== Work task ==
Repeat the entire listing exactly as written.

═════ Recorded data

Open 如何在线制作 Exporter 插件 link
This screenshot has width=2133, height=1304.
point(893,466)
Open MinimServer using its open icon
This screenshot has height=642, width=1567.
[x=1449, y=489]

══════════

== Solution ==
Open 如何在线制作 Exporter 插件 link
This screenshot has width=2133, height=1304.
point(893,466)
Open MinimServer using its open icon
This screenshot has height=642, width=1567.
[x=1449, y=489]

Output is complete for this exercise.